→ **Problem statement**: Leaving out the pictures, print exactly the lines from the one holding "The height and" to the last line of the entries below, both included, and nothing more.

→ **Data records**:

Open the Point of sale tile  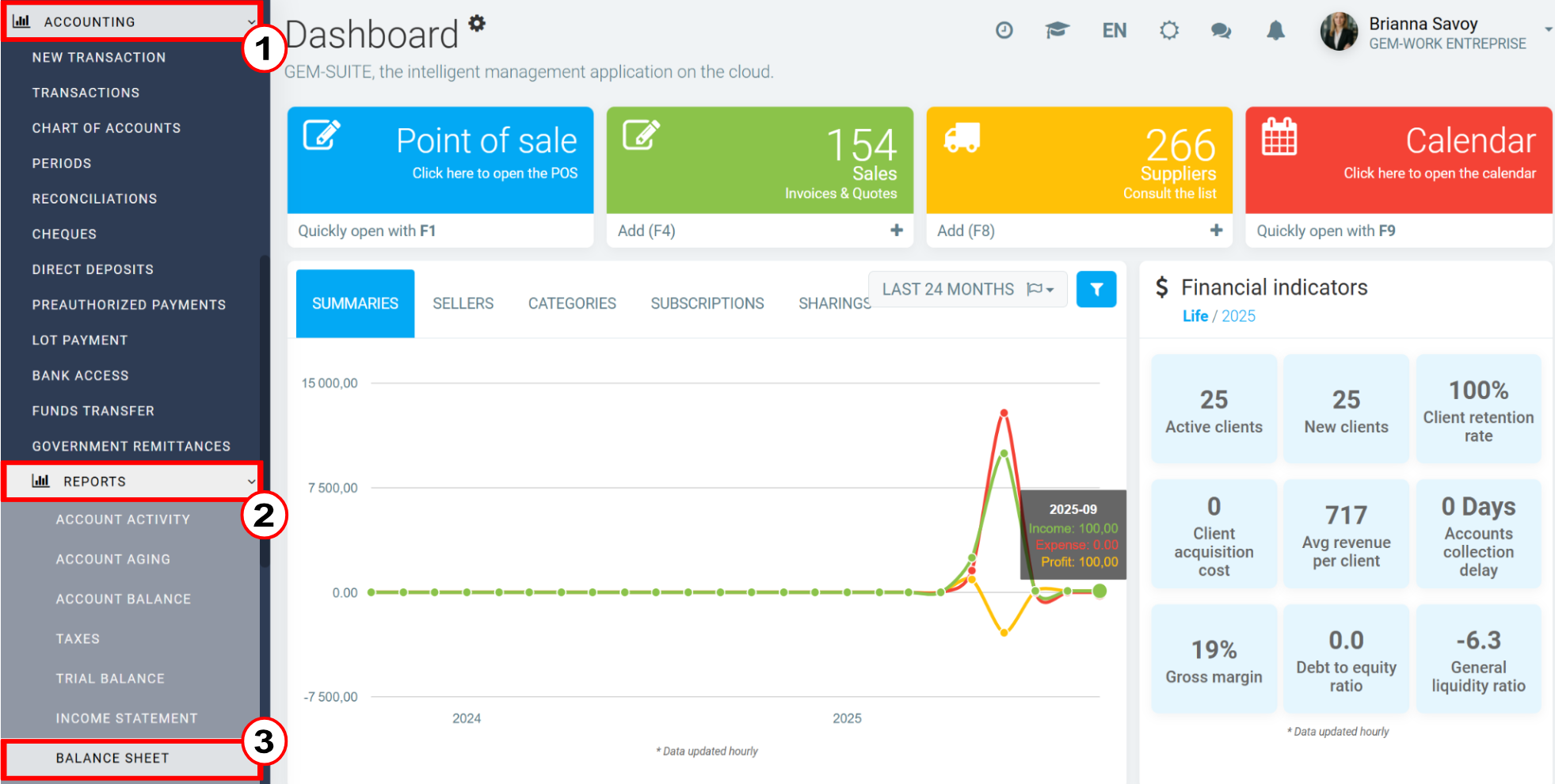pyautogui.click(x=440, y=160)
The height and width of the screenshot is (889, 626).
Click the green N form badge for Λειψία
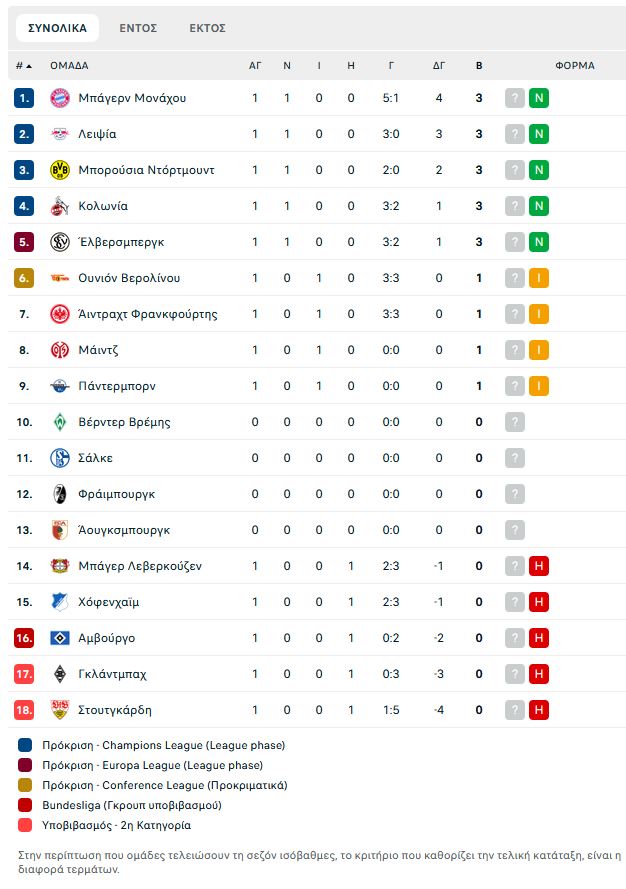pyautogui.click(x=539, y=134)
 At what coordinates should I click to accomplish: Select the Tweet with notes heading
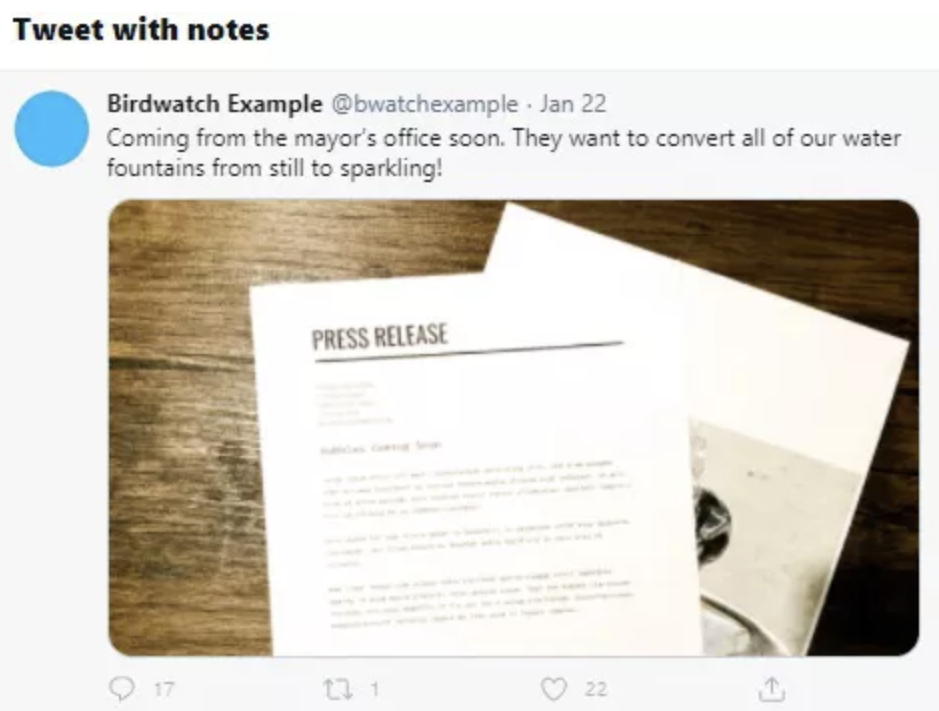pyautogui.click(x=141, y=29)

→ **Output of the exercise**:
The height and width of the screenshot is (889, 626).
Click the green N form badge for Λειψία
pyautogui.click(x=539, y=134)
 At what coordinates should I click to accomplish: Select the Tweet with notes heading
pyautogui.click(x=141, y=29)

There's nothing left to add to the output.